If two functions/random variables are integrable and independent, then their product is integrable. What if they are not independent? What is an example?
What I tried:
Let $X, Y \in \mathscr L^{1}(\Omega, \mathscr F, \mathbb P)$.
Consider $X$ and $X - Y$ w/ $X$ having an infinite second moment but finite first moment.
Then
$$E[X(X-Y)] = E[X^2] - E[XY] = \infty$$
assuming $-\infty \le E[XY] < \infty$ and indeterminate otherwise. In either case, $X(X-Y)$ is not integrable.
An example is $X$ having a student-t distribution with two degrees of freedom and $Y$ can be anything integrable, I guess.
If that's right, what are examples are better/simpler (in your opinion) or more well-known (from what you've observed)?

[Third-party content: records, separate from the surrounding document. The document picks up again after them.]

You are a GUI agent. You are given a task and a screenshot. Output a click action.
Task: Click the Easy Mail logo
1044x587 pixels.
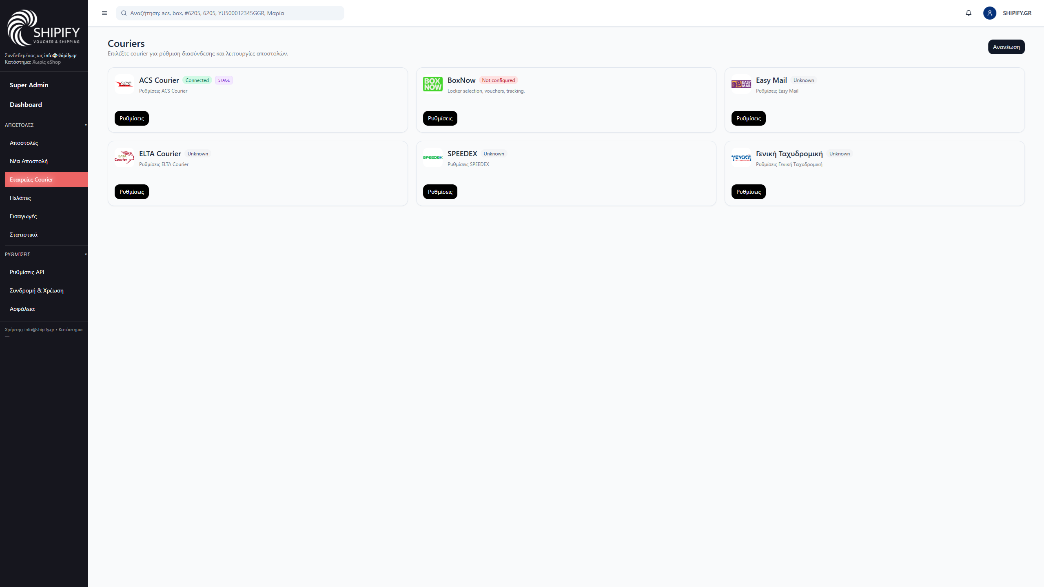pyautogui.click(x=741, y=84)
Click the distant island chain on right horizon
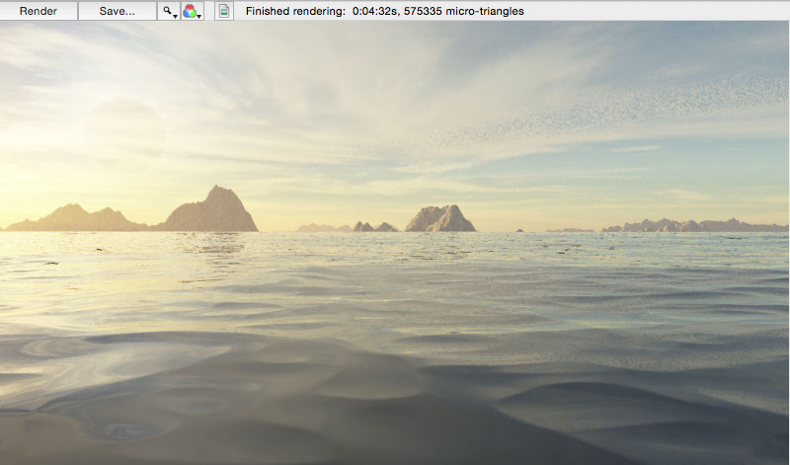The width and height of the screenshot is (790, 465). point(691,225)
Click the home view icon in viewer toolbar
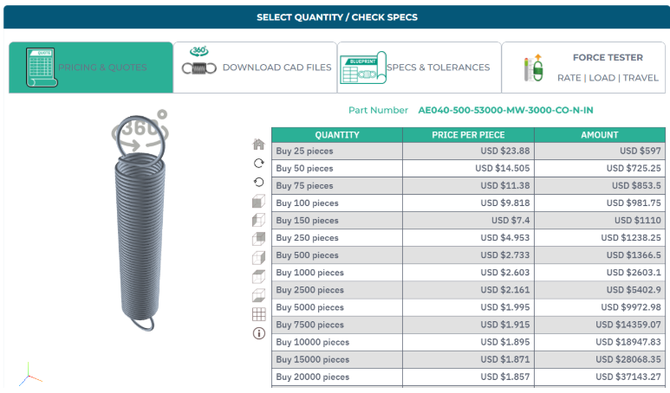 [258, 144]
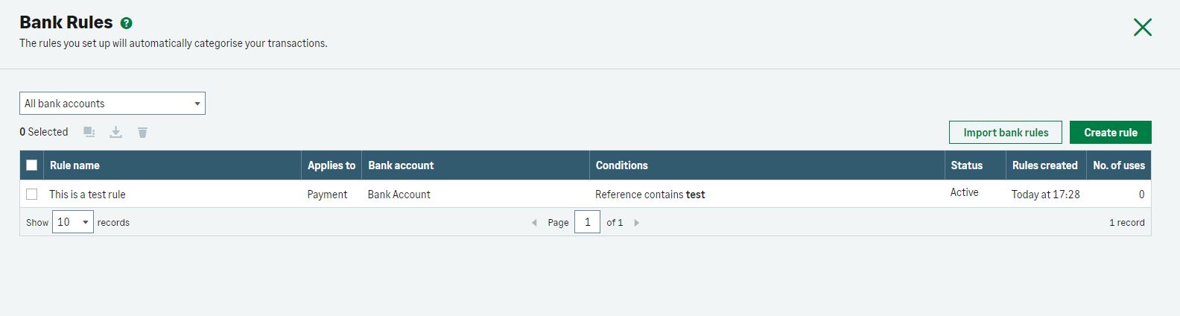Tick the select-all checkbox in header

[x=32, y=165]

If that's wrong, which part is wrong, why, and please provide examples.
Let $U$ be a random variable which is uniform on $(0,1]$. Let $X=Y=U^{-1/2}$. Then $E[X]=E[Y]=2$ but $E[XY]=+\infty$.
You can make lots of examples of functions like this, which are not integrable but their square root is integrable, because it diverges "more slowly".
On an infinite measure space you can also have the opposite phenomenon with tailing: $x^{-2}$ is integrable over $[1,\infty)$ but its square root is not, because it decays more slowly. But this is impossible on a finite measure space.